# Soap Gets Mushy When Wet...



## donniej (May 4, 2009)

Here's the short version, I'm making soap using the recipe below.  The bars are very hard and work well but when you set them in a soap dish, the little bit of water usually in the dish will turn the soap to mush.  If there is 1/4" of water then the bottom 1/4" of soap gets mushy.  If I let the soap dry then it turns solid again.  I need to find a way to minimize this using natural ingredients.  Any help would be appreciated.  

Here's more details...
I've been making soap from the same used cooking oil I run my truck off of.  I have plenty of it so I started making 4 gallon batches (~100 bars).  I use 3.5 gallons of well filtered used cooking oil (soy and/or canola), 3.5 pounds of lye and ~20% water.  I mix everything at ~120 - 150*F, whch isn't quite hot enough for hot processing but it only takes a few days to cure.  I keep it well insulated and it stays warm for 1 or 2 days.  
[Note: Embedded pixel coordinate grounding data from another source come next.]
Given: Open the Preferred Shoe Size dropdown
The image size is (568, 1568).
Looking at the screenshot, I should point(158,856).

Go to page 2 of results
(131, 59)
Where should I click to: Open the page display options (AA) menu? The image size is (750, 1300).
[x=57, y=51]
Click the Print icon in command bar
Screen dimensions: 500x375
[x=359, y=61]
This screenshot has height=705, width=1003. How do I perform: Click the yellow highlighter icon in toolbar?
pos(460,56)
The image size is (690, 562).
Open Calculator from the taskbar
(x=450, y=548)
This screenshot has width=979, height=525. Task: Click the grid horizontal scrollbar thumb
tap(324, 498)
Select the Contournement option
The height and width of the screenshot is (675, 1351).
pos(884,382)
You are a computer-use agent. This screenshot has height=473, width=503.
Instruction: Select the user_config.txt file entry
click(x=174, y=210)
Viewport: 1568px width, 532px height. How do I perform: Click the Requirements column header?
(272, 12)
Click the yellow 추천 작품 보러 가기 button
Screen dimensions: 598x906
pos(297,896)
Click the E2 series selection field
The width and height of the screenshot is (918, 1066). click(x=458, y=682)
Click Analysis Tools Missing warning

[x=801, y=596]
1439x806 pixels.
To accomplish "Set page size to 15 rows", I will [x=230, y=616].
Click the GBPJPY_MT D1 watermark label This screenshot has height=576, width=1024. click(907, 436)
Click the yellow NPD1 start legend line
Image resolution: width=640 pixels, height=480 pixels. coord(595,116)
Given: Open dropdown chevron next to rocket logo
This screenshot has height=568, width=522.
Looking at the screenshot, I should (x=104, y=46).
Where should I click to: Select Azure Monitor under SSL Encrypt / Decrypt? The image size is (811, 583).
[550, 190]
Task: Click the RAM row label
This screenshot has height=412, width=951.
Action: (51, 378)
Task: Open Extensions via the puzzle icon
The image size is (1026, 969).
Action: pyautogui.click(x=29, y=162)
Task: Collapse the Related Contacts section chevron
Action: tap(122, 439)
A day or two later I flop it out of the mold and cut into bars.  It is so hard that it will crack if cut at room temperature.  I made a "hot knife" out of steel which I heat over a gas stove.  This works OK but still cracks the "soap ingot" at the bottom some times.  The cut bars are not unusually brittle compared to store bought soap.  It cleans well and lathers good.  

Let me know what you think.  Thank you.


----------



## Guest (May 4, 2009)

As far as I know, *all* handmade soap gets mushy if it sits in water.  The glycerin attracts moisture and soaks it into the soap.  Best to let it dry out completely between uses. I keep all my soap on a wire shower caddy so it can dry out after I finish showering.


----------



## Vinca Leaf (May 4, 2009)

I'm short on time right now so I can't do the calculations for superfat, etc...but just soy/canola WILL turn out a soft bar, as far as I know.   The harder oils lend soaps to harder bars, so people use them in combination.

Danielito is right, all soap will turn mushy sitting in water.  

Do you know what superfat you're doing? Soap may also "feel" hard after a week, but moisture is still seeping out from the center of the bar to the outside.  I'd give any soap a month or more before calling it cured, but that's just me.  Some folks say a couple weeks, but I've never seen/tried their recipe.


----------



## donniej (May 4, 2009)

Thank you for the replies.  I do expect some softening but I'm surprised that it's more than the pure BioDiesel glycerin soap I also make.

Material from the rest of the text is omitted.